Australian rules footballer

Robert Barnes (4 February 1896 – 27 September 1967) was an Australian rules footballer who played for West Adelaide in the South Australian National Football League (SANFL).

Born in Mount Barker in regional South Australia, Barnes played his early football for West Broken Hill Football Club in the Barrier Ranges Football Association in far west New South Wales, winning the Kenwrick Medal for Best and Fairest player in the competition. A rover, he was recruited by West Adelaide of the 1921 season and represented the South Australian interstate team that year for the first of eight times. In a 1921 match against North Adelaide Football Club, Barnes kicked a goal from seventy metres out after the final siren to draw the match. West Adelaide supporters carried Barnes shoulder high from the ground.

In 1922 Barnes won the Magarey Medal for the Best and Fairest player in the league and played in West Adelaide's losing Grand Final team. West had finished the minor round in 4th place with a 7–7 record. They defeated West Torrens in the 2nd Semi-final but were defeated 9.7 (61) to 2.16 (28) by Norwood in the Grand Final at the Adelaide Oval. Barnes topped West Adelaide's goal kicking with 17 in 1924.

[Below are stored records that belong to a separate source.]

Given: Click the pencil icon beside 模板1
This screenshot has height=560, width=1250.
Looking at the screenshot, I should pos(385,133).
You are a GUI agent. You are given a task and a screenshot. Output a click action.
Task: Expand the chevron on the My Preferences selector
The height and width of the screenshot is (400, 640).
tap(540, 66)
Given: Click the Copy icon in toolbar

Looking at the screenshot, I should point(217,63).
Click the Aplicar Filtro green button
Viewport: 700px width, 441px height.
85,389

Robert Barnes finished with 59 games and 67 goals for West Adelaide.

In 1927, Barnes was appointed as captain / coach of the Albury Football Club in the Ovens and Murray Football League.

==Sources==
- Atkinson, G. (1982) Everything you ever wanted to know about Australian rules football but couldn't be bothered asking, The Five Mile Press: Melbourne. ISBN 0 86788 009 0.